Antakya’da kültür-sanat

Hazırlayan: Mehmet Karasu Antakya Kitaplığı Maraş Maraş/ Faruk Demirel /Ubuntu Yayıncılık “Ve 38 yıl sonra Maraş katliamının romanı yazıldı…” Ülkemizi 12 Eylül Darbesi’nin karanlıklarına sürükleyen en önemli kilometre taşlarından birisi Maraş katliamıdır. Maraş katliamı üzerine ağıtlar yakıldı, şiirler, öyküler, anılar, araştırma kitapları yayımlandı. Bazı romanlar içinde değinmelerle yer almasına karşın bütünlüklü olarak ele alınmadı, bildiğimiz […]

Hazırlayan: Mehmet Karasu

Antakya Kitaplığı
Maraş Maraş/ Faruk Demirel /Ubuntu Yayıncılık
“Ve 38 yıl sonra Maraş katliamının romanı yazıldı…”
Ülkemizi 12 Eylül Darbesi’nin karanlıklarına sürükleyen en önemli kilometre taşlarından birisi Maraş katliamıdır.

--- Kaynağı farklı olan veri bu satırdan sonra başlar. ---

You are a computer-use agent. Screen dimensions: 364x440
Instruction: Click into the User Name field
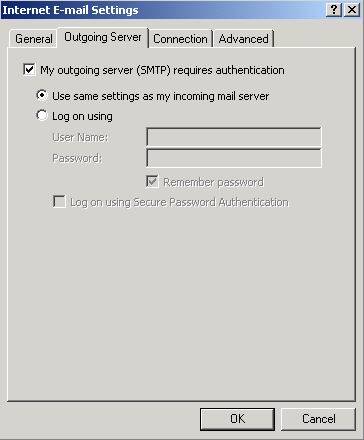(x=234, y=137)
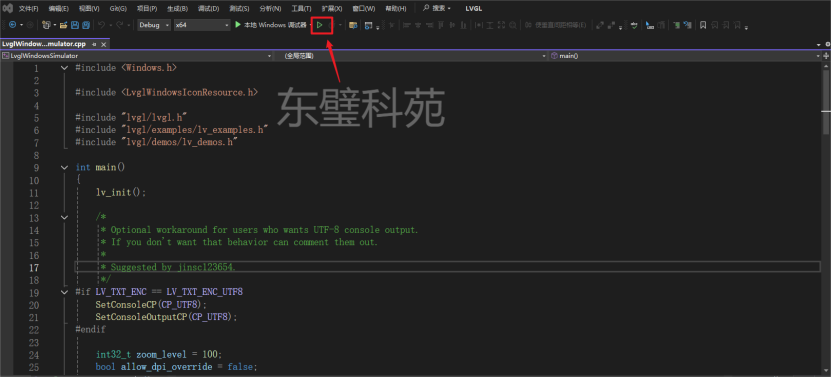Click the 搜索 search box in title bar
831x377 pixels.
coord(438,8)
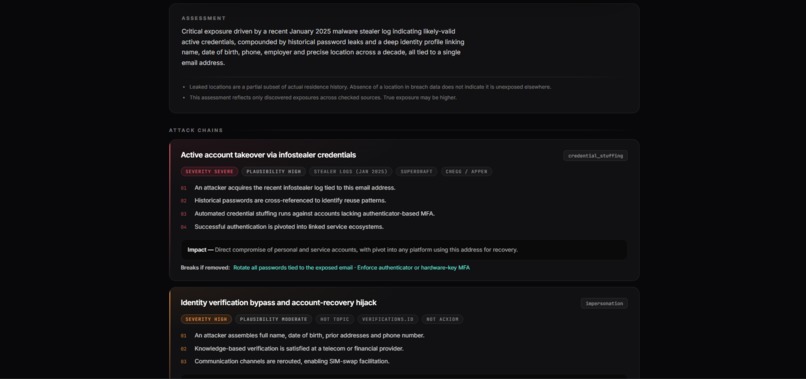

Maraş katliamı üzerine ağıtlar yakıldı, şiirler, öyküler, anılar, araştırma kitapları yayımlandı. Bazı romanlar içinde değinmelerle yer almasına karşın bütünlüklü olarak ele alınmadı, bildiğimiz kadarıyla…

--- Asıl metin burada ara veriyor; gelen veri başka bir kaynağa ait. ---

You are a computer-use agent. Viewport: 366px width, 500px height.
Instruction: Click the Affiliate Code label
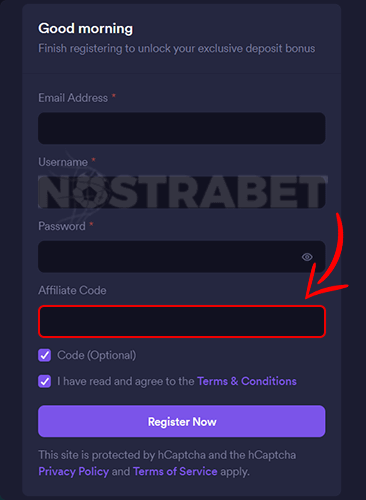pos(72,290)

Bu roman, yıllar alan uzun bir çalışmanın ürünü olup Maraş katliamının edebiyata kazandırılmasını amaçlamıştır.
Akıp giden zaman içinde, unutulmaması gereken olayları roman tadında okuyacak ve yeni nesillere önereceğinizden hiç kuşkumuz yok.

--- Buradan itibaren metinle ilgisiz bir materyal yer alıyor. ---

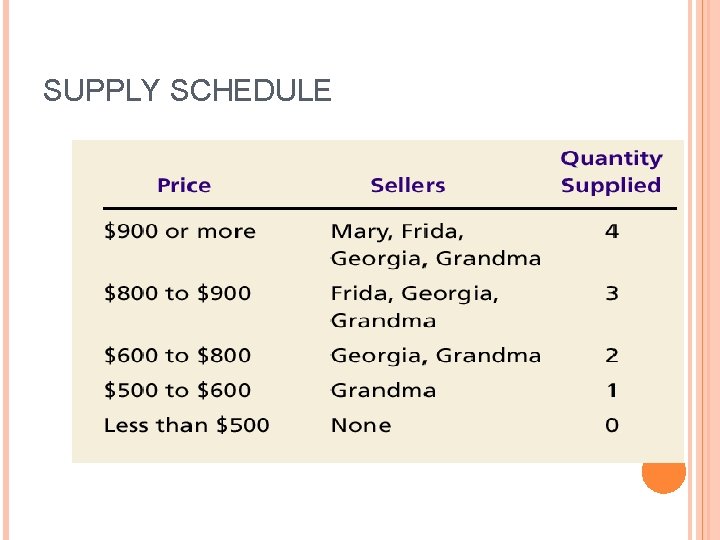Select the "$600 to $800" price cell
This screenshot has width=720, height=540.
coord(178,355)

Okuyucularımız çekilen acıları, özlemi, sevgiyi, akıl almaz boyutlardaki göçün öyküsünü; karanlık güçlerin ülkemize nasıl kıydığını, hafızalarında tazeleyip günümüzle karşılaştırma olanağını bulacaktır. (kitapyurdu)

Konuk Yazar
Çiçek Kahvesi/Sabahattin Yalkın
Bu yazımda 2. Büyük Savaş yılları Antakya’sından resimler vermeye çalışacağım. Antakya’da üç belirgin özellik vardır. Biri köklü bir cami-mesçit kültürü…İkincisi bir kahve geleneği… Üçüncüsü ki bana göre en yaygını, havanın uygun olduğu günler piknik düşkünlüğü. Antakya ağzıyla seyran…Bir de Fransızlardan öğrendikleri bir giyim kuşam alışkanlığı… Pazar günleri en yeni elbiselerini ve esvaplarını giyer Antakyalılar. Bunun kökü Hıristiyan olan Fransızların pazar günleri, kiliselerine ailecek en iyi giyimleriyle ibadete gitmeleri. O gün ibadete ve eğlenmeye ayrılmıştır; çalışma yoktur pazar günleri. Antakyalılar da benimsemiştir bunu.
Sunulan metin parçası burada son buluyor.